Taipei, Nov. 8 (CNA) Although the boost to Taiwan’s defense spending is vital in garnering support from the United States and the rest of the world amid security threats, the budget still falls short, a former acting US secretary of the Army said Wednesday.
Taiwan’s increase in defense spending is an important signal to the world and the US,” John Whitley said at a Taipei forum themed “The Ukraine war and its impact on cross-strait relations.”
However, Taiwan’s defense spending, which now constitutes 2.5 percent of gross domestic product (GDP), remains significantly lower than the levels the US allocated during the Cold War and also lags behind present-day US defense expenditure (3.5 percent in 2022), Whitley noted.
Ministry of National Defense data shows that Taiwan’s annual defense spending has been on the rise since President Tsai Ing-wen (蔡英文) took office in 2016, with the government proposing a national defense budget of NT$606.8 billion (US$18.8 billion) next year .
Quoting Ukrainian President Volodymyr Zelenskyy’s quote “I need ammunition, not a ride,” Whitley asked: Is Taiwan prepared to engage in the type of advocacy Zelenskyy did in his bid to garner support for Ukraine?

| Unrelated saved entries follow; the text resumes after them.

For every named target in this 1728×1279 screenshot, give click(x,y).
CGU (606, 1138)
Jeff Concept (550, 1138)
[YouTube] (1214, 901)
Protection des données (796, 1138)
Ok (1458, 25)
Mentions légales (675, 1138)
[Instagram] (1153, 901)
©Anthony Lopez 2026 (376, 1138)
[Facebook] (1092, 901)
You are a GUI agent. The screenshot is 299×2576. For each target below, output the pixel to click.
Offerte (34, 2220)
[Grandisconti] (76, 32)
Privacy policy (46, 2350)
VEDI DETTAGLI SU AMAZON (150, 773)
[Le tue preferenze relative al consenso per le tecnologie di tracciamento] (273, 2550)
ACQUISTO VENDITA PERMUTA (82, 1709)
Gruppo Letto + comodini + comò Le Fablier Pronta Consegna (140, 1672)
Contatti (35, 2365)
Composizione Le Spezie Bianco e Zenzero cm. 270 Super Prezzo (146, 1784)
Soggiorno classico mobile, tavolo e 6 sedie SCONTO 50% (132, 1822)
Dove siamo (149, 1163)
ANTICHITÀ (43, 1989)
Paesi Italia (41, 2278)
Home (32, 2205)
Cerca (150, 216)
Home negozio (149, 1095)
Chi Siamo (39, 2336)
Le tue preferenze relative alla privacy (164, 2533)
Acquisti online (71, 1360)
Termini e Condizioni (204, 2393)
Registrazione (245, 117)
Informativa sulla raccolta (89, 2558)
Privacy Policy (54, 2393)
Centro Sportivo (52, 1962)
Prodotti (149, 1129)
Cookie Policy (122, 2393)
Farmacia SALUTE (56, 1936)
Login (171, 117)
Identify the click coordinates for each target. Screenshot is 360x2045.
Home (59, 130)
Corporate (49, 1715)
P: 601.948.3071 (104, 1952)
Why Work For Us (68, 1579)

To achieve this level of support, the ex-official highlighted the need for extensive education to enhance awareness of Taiwan’s significance among the US public.
Taiwan should work to ensure the US population understands, from a US security perspective, the impact of the loss of Taiwan on the Pacific and global trade, according to Whitley.

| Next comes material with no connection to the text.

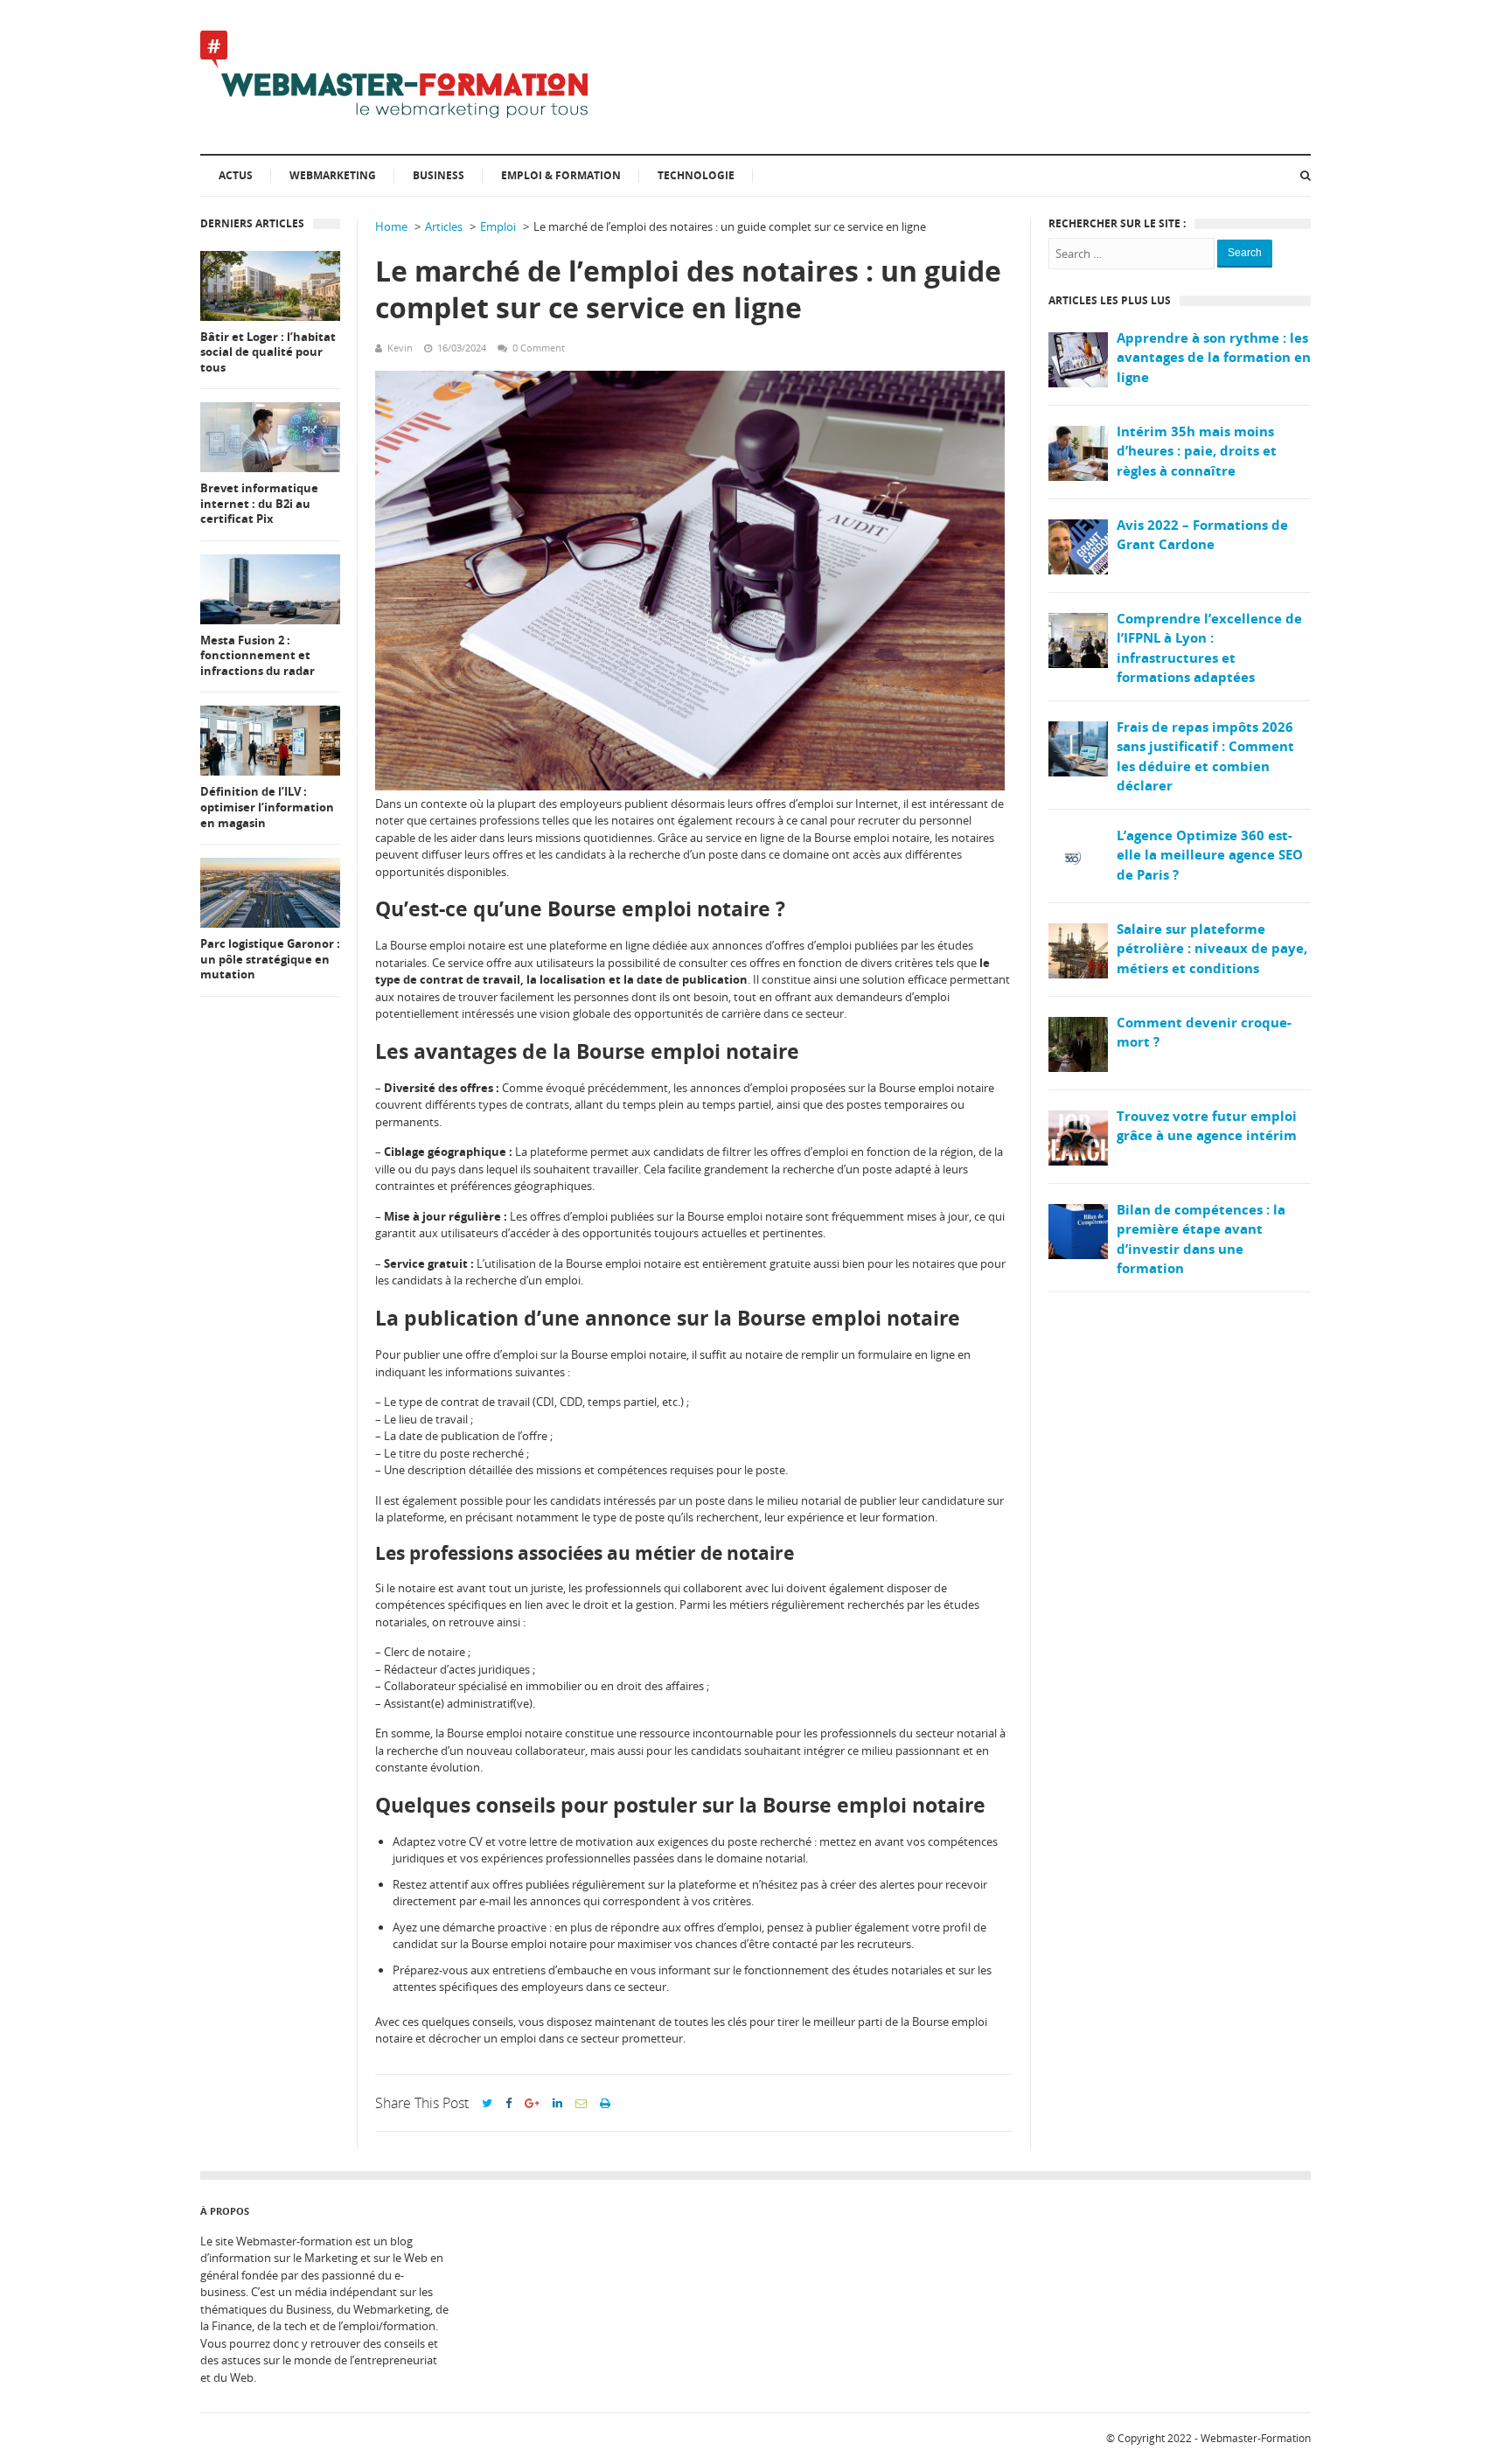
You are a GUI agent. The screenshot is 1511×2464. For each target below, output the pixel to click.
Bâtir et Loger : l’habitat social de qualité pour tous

“It would be devastating for our national security,” he added.
Meanwhile, Jack Watling, a senior research fellow at the United Kingdom’s Royal United Services Institute, said Ukraine’s resistance depended on allies its mobilizing, which was enabled by a judgment that it was necessary to defend Ukraine’s territorial integrity.

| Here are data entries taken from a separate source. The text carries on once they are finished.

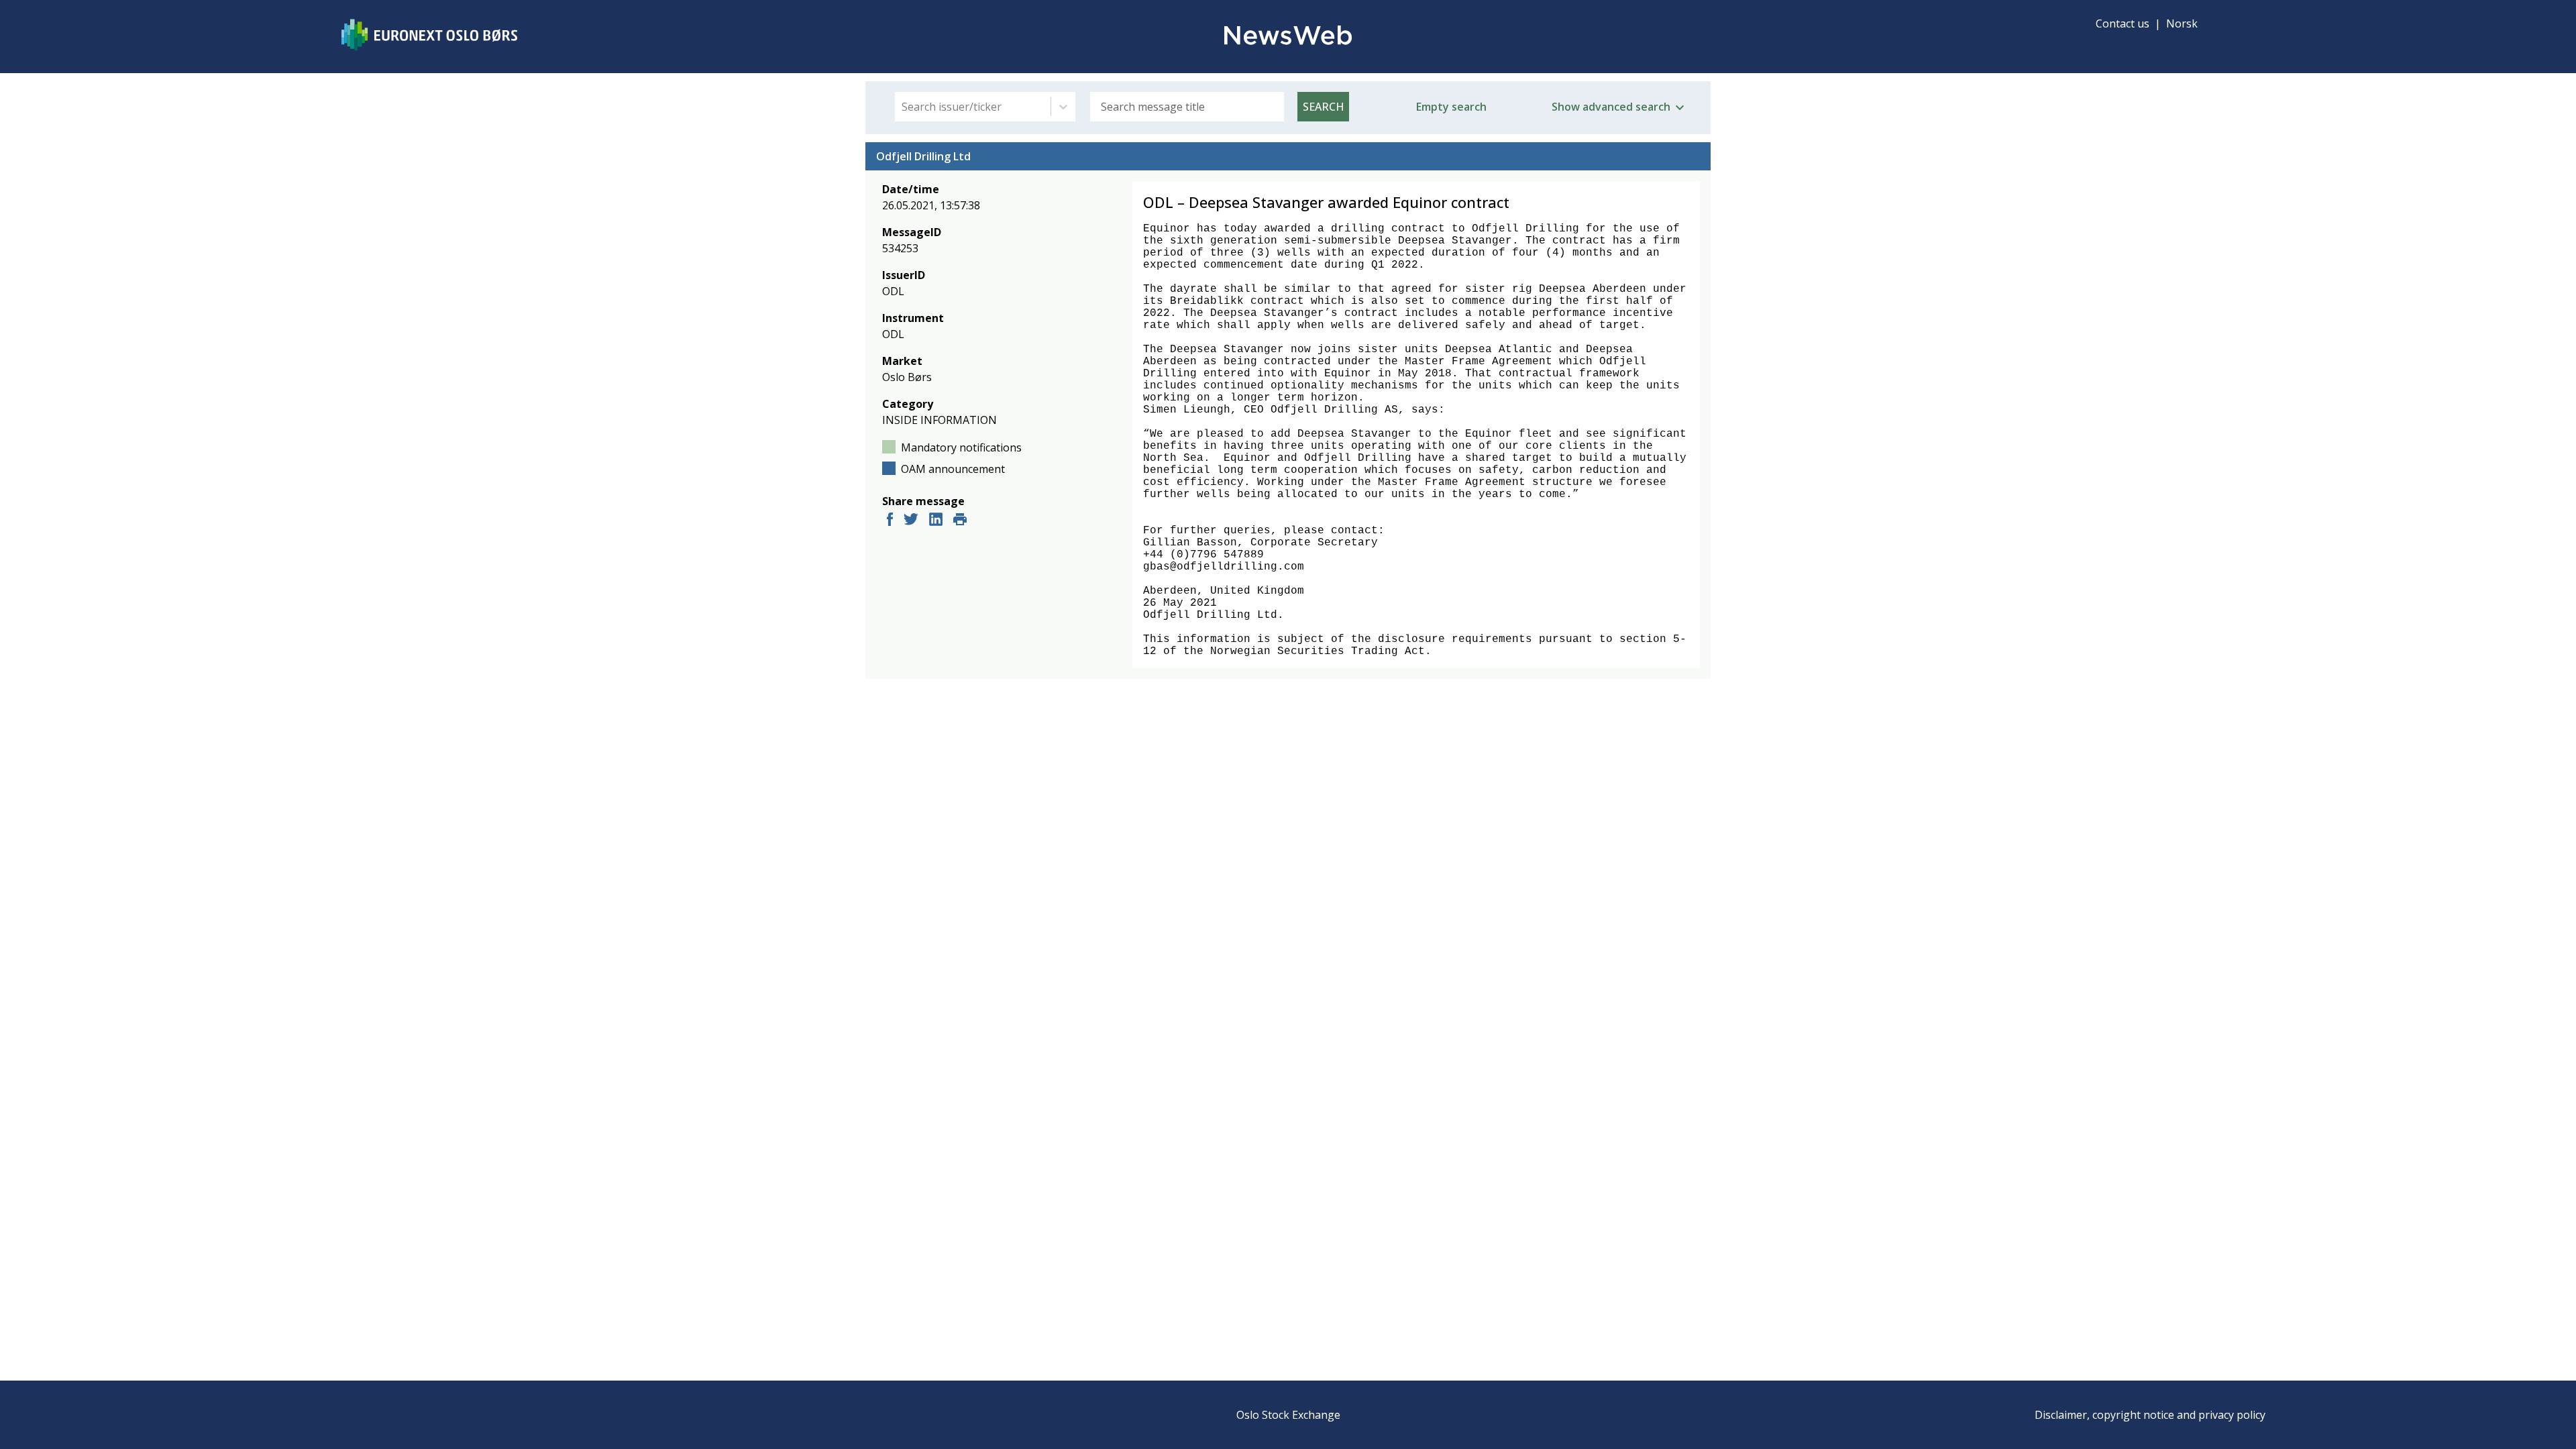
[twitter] (911, 521)
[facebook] (889, 521)
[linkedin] (936, 521)
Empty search (1451, 106)
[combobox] (903, 106)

The mobilization also happened because Ukraine was seen to be a credible investment, he said.
According to Watling, Ukraine looked like it could resist and the Ukrainians “made very clear that they were determined to fight and the optics of that mattered.”
“A crucial aspect of Taiwan’s strategy should be mobilizing the international community to ensure an early and decisive response, while also recognizing the challenges of being resupplied in a timely manner,” Watling said.
Another vital takeaway from the war in Ukraine is that the Ukrainian training system failed to produce an adequate number of troops capable of operating at a certain level, which resulted in the counteroffensive falling short of its objectives, he said.
The ability to resist will come down to the determination and skill of military personnel and it is vital that these people are empowered to operate effectively, Watling added.
While many seek technological solutions to address threats, the importance of military personnel should not be underestimated, Watling said.
Similarly, former US Deputy National Security Advisor Matthew Pottinger said that Taiwan could find inspiration and learn lessons from “other underdogs,” for example Ukraine and Israel.
These nations, he noted in a pre-recorded video, exemplify courage, unity, and effectiveness in the face of challenges.
Despite difficult odds — Israel has less than half of Taiwan’s population and lacks the mountains that protect Taiwan — Israel has, without any formal alliances, won every war it has fought in since the 1940s, Pottinger said.
The Middle Eastern country has a relatively small reserve force, but one that trains frequently and realistically, he added.
“Over the last four weeks, we’ve seen the benefits of Israel’s warrior ethos through how its entire society has become unified despite bitter domestic political disputes,” Pottinger said.